WHAT THE EXERCISE ASKS:
The task calls for the line containing "Given: Click the frames filter funnel icon" and all later lines, through the end of the entries below, to be set down exactly and without pictures.

(Data excerpts)
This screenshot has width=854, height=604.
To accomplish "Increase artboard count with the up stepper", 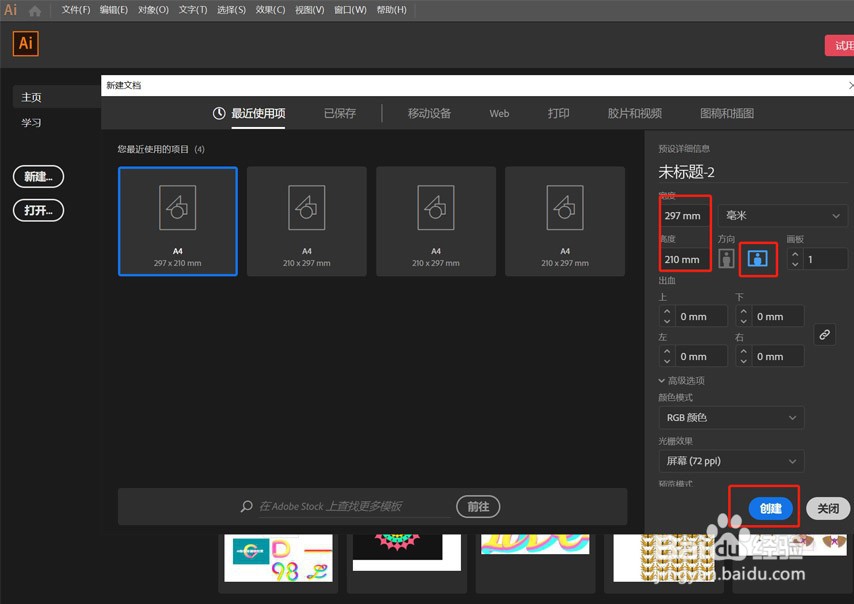I will 797,254.
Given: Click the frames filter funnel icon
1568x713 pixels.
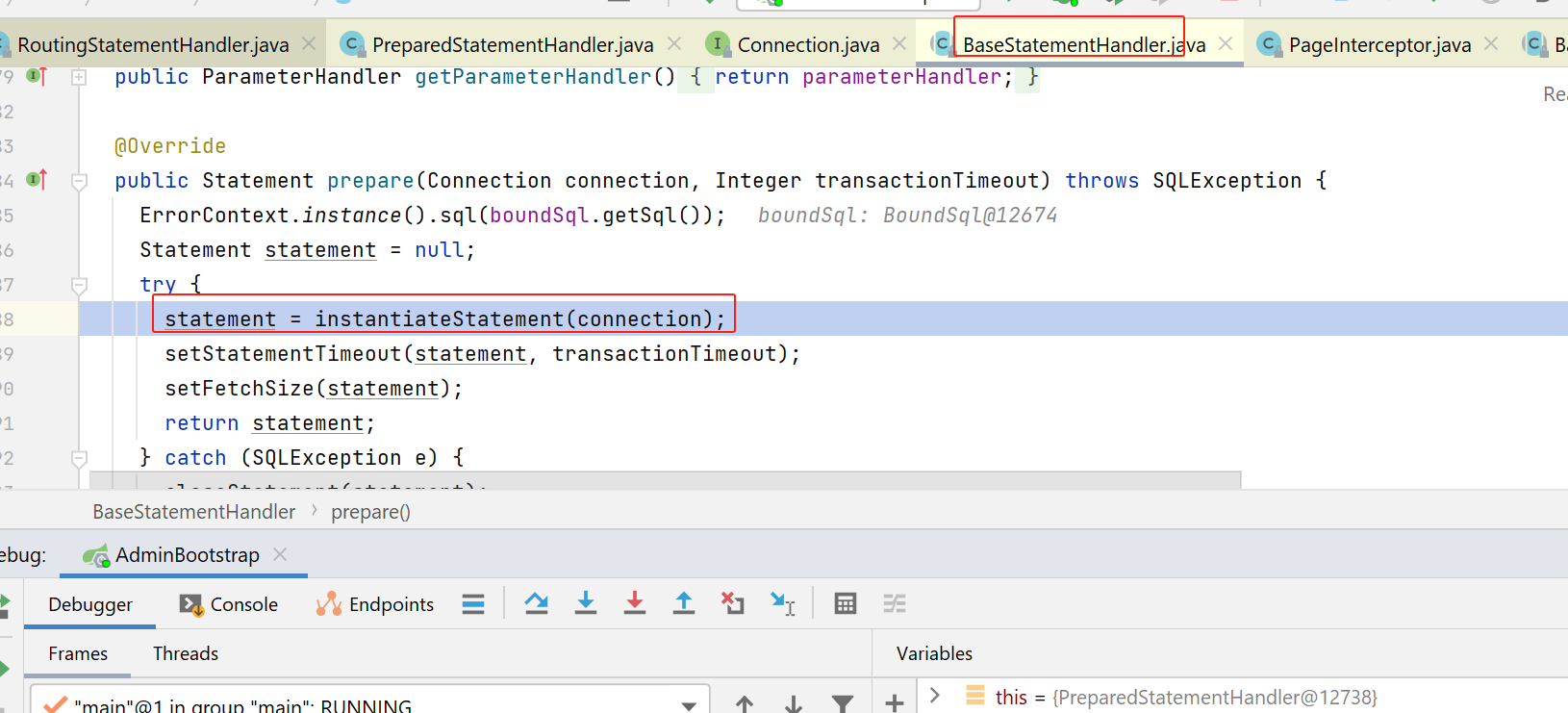Looking at the screenshot, I should coord(843,703).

COMPLETED TASK:
Given: Click the frames filter funnel icon
1568x713 pixels.
Looking at the screenshot, I should coord(843,703).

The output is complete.